With the ability for my students and me to be in the same physical space at the same time removed, I’ve tried to find new ways of engaging my students and offering comprehensible language input.
As an undergraduate at MSU, Rooney did a lot of work online and used online educational tools, so during these times of remote teaching she was already experienced with online learning and has a pocket full of tools to use.
“As a language teacher, I spend 90% of my middle school class time speaking Spanish while motioning wildly and running around my room to point out high-frequency word posters (and generally looking like a complete fool),” Rooney said. “With the ability for my students and me to be in the same physical space at the same time removed, I’ve tried to find new ways of engaging my students and offering comprehensible language input.”
During this period of distance learning, teachers at Rooney’s middle school are asked to provide 30-60-minute lessons two days a week, 60-minute office hours two days a week, and check-in with their 6th hour class at least three times. They must document student participation and contact with students and families weekly as well. For those students who are unable to do online learning, teachers provided weekly packets of printable materials. Despite the challenges from in person to online, Rooney is proud of the progress her students continue to make.
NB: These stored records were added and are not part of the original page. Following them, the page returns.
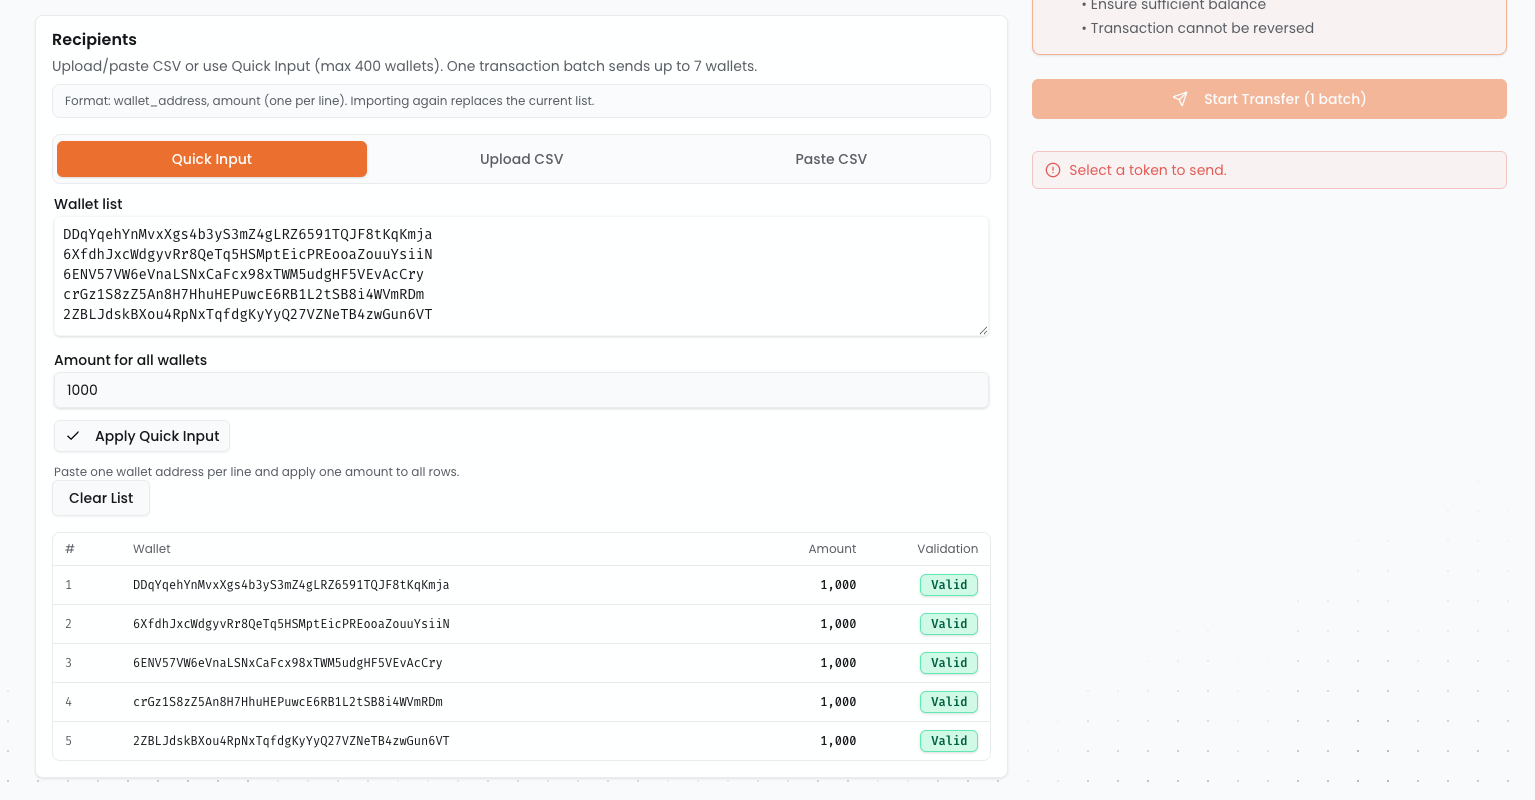Click inside the Wallet list text area
Viewport: 1535px width, 800px height.
(x=521, y=275)
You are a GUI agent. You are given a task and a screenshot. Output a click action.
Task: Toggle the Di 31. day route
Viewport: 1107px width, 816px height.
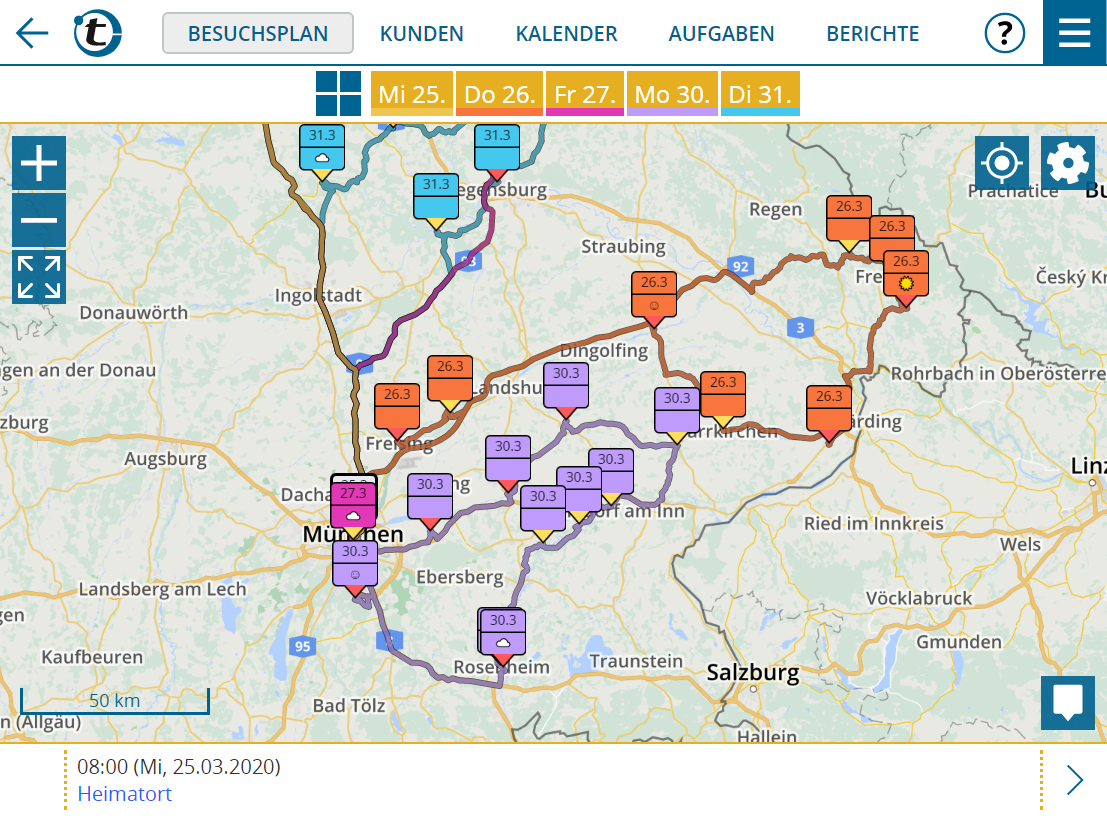pyautogui.click(x=760, y=93)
“A lot of my students are doing really well during our distance learning. At the same time, it has been a challenge to find activities that are engaging and beneficial,” Rooney said. “The majority of the issues we encounter are with technology. There are many Google apps that are not meant to be shared with 100 students at once, so there have been issues where students could not access a material right away.”
I believe that my love of the language and culture is strong enough that it can travel the distance to my students’ homes and give them something fun to look forward to during this difficult time in their lives.
To help aid with distance learning, Rooney found a lot of resources that were created for teaching Spanish online.
“Last year, I started using an online platform called Señor Wooly. I was able to still use this with my students easily during distance learning,” she said. “They also created pandemic-specific lesson plans that are a major help.”
Rooney uses other online resources like EdPuzzle, YouTube, Google Education Suite, Duolingo, and Padlet. She does wish she had done more face-to-face Google Meets during the spring but has more face-to-face Meets in store for this fall.
“My hope is that our ‘Continued Learning Plan’ brings joy and laughter to the homes of my Spanish students rather than the stress of yet another distance-learning assignment,” Rooney said. “I believe that my love of the language and culture is strong enough that it can travel the distance to my students’ homes and give them something fun to look forward to during this difficult time in their lives.”